Skip the pictures and retype exactly the lines from the one holding "Task: Preview BIRDS" through the end of the entries.

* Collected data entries
========
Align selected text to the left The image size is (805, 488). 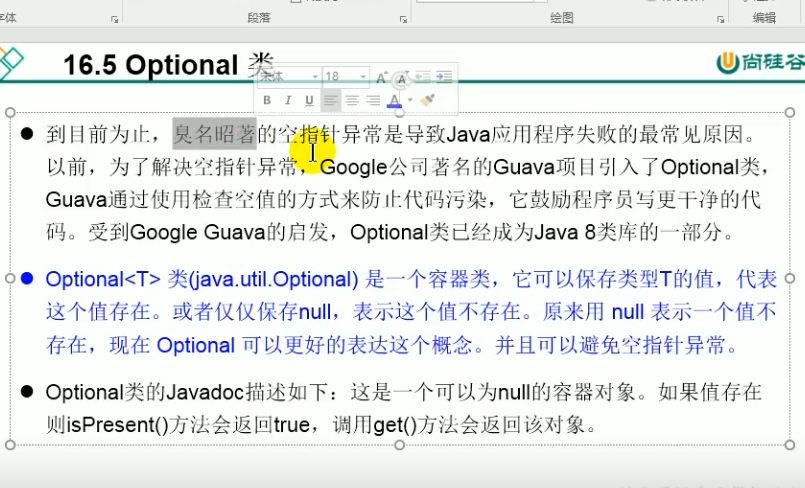pyautogui.click(x=329, y=100)
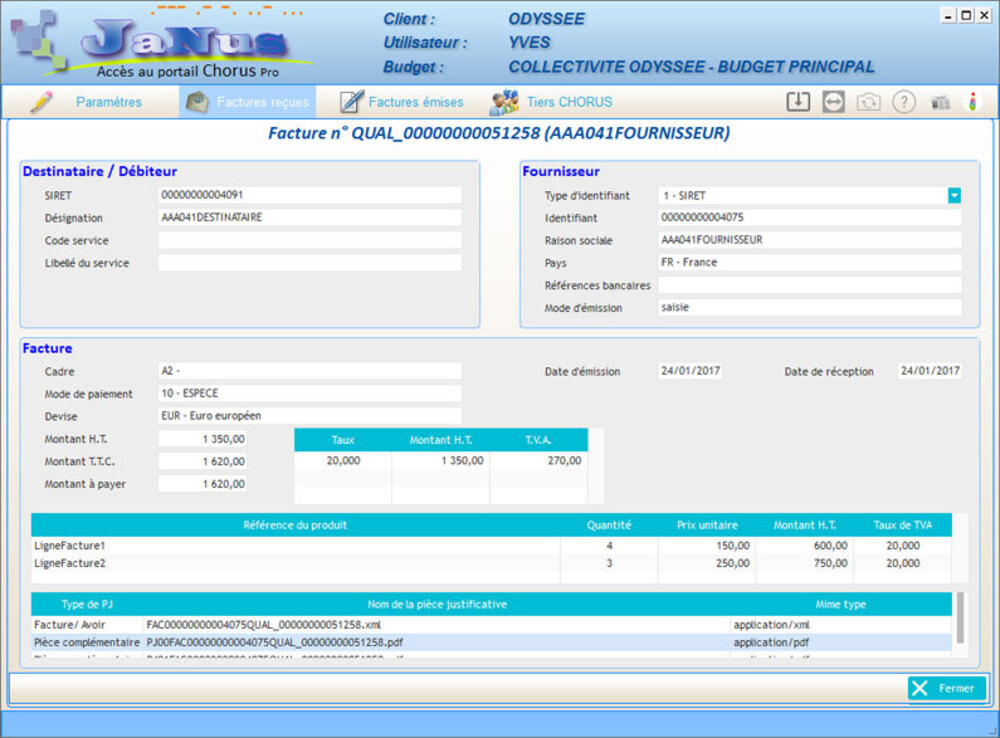Click the colorful info icon
This screenshot has height=738, width=1000.
tap(972, 102)
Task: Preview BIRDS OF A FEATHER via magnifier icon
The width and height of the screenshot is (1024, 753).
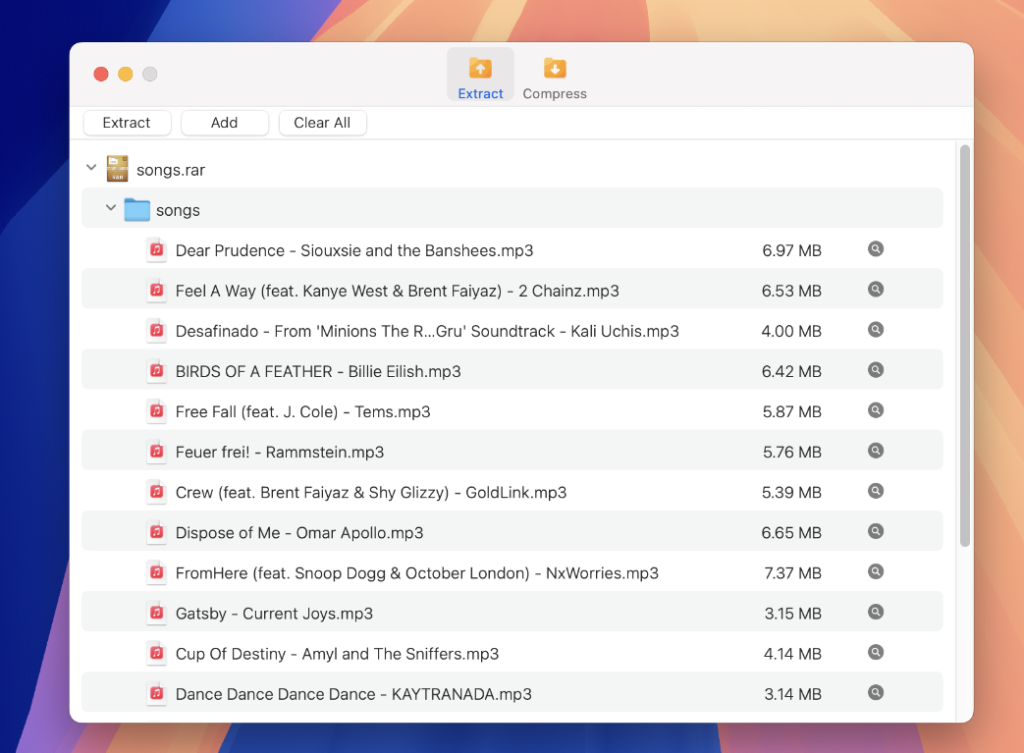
========
* OUTPUT OF THE TASK
Task: Preview BIRDS OF A FEATHER via magnifier icon
The width and height of the screenshot is (1024, 753).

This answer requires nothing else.